Kutipan Sumber >>
══════

Aku menyuruhnya agar segera pergi, aku menggembok pintu gerbang dan menutup rapat pintu. Aku masuk sambil mengusap segala sesuatu yang tumpah dari mataku. Didalam kamar kosan, aku memandangi seloyang kecil kue coklat itu, menancapkan lilin satu persatu lalu menyalakan lilin dan bertepuk tangan menyanyikan lagu selamat ulang tahun sambil terisak - isak. Aku tak mau sedih dipesta ulang tahunnya itu. Aku berusaha tersenyum melihat namanya tertulis di kue coklat itu. Lalu aku merapikannya kembali dan aku masih saja berharap bahwa seloyang kecil kue coklat itu sampai dihadapannya dengan senyum bahagia.
Aku menitipkan seloyang kecil kue coklat itu ke salah satu temanku yang memiliki mesin penyimpan makanan, khawatir kue yang sudah kubeli itu hancur dan lumat. Aku ingat itu hari Jumat saat pelajaran Bahasa Inggris. Aku benar - benar malas beranjak menghadiri kelas, mataku masih sembab dan aku masih ngantuk karena tidak tidur semalaman. Alih - alih ingin memberi kue itu, dia malah tidak datang untuk kelas. Aku tetap menunggunya sampai satu per satu teman sekelasku pergi. Ada beberapa temanku yang setia menunggu dan memelukku. Salah satu temanku ada yang menangis (kau pasti taulah dia menangis karna lelaki) aku peluk tubuhnya erat dan berkata "ikhlas, sabar, ridho". Aku jadi teringat oleh perkataan ibu dan ayahku "kunci hidup itu tulus, sabar, ikhlas, ridho". Tidak sampai disitu saja perjalanan seloyang kecil kue coklat itu, dia harus menunggu sampai hari Senin untuk bisa disantap. Aku masih menitipkan kue itu ke temanku yang memiliki mesin penyimpan makanan itu.

══════

Blok Data >>
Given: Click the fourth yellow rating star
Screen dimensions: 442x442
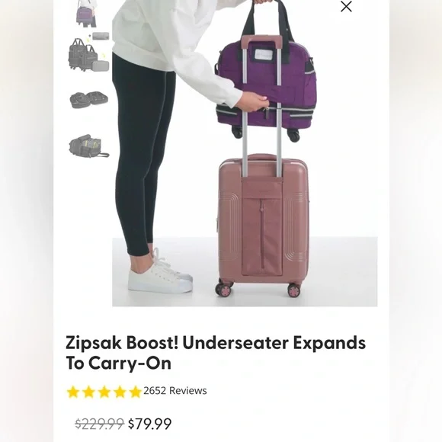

══════

Tugas 1 >>
Jawablah pertanyaan berikut berdasarkan kutipan sumber.
(a) Apa yang dilakukan penutur dengan lilin di dalam kamar kosan?
(b) Pelajaran apa yang berlangsung pada hari Jumat yang diingat penutur?
(c) Sampai hari apa kue itu harus menunggu agar bisa disantap?
Tugas 2 >>
Tentukan apakah setiap pernyataan berikut sesuai dengan kutipan sumber, lalu kutip kata-kata penentunya.
(a) Penutur menitipkan kue itu kepada teman yang memiliki mesin penyimpan makanan.
(b) Dia datang ke kelas pada hari Jumat itu.
(c) Penutur tidur nyenyak pada malam sebelumnya.
Tugas 3 >>
Tuliskan ulang dengan persis bagian kutipan sumber mulai dari "Aku menyuruhnya agar" sampai dengan "dengan senyum bahagia.".
Data di atas merupakan bahan terpisah dari kutipan sumber.

Jawaban Tertulis 1 >>
(a) Penutur menancapkan lilin satu per satu, menyalakannya, lalu bertepuk tangan sambil menyanyikan lagu selamat ulang tahun.
(b) Pelajaran Bahasa Inggris.
(c) Hari Senin.

Jawaban Tertulis 2 >>
(a) Ya: "Aku menitipkan seloyang kecil kue coklat itu ke salah satu temanku yang memiliki mesin penyimpan makanan"
(b) Tidak: "dia malah tidak datang untuk kelas"
(c) Tidak: "aku masih ngantuk karena tidak tidur semalaman"

Jawaban Tertulis 3 >>
Aku menyuruhnya agar segera pergi, aku menggembok pintu gerbang dan menutup rapat pintu. Aku masuk sambil mengusap segala sesuatu yang tumpah dari mataku. Didalam kamar kosan, aku memandangi seloyang kecil kue coklat itu, menancapkan lilin satu persatu lalu menyalakan lilin dan bertepuk tangan menyanyikan lagu selamat ulang tahun sambil terisak - isak. Aku tak mau sedih dipesta ulang tahunnya itu. Aku berusaha tersenyum melihat namanya tertulis di kue coklat itu. Lalu aku merapikannya kembali dan aku masih saja berharap bahwa seloyang kecil kue coklat itu sampai dihadapannya dengan senyum bahagia.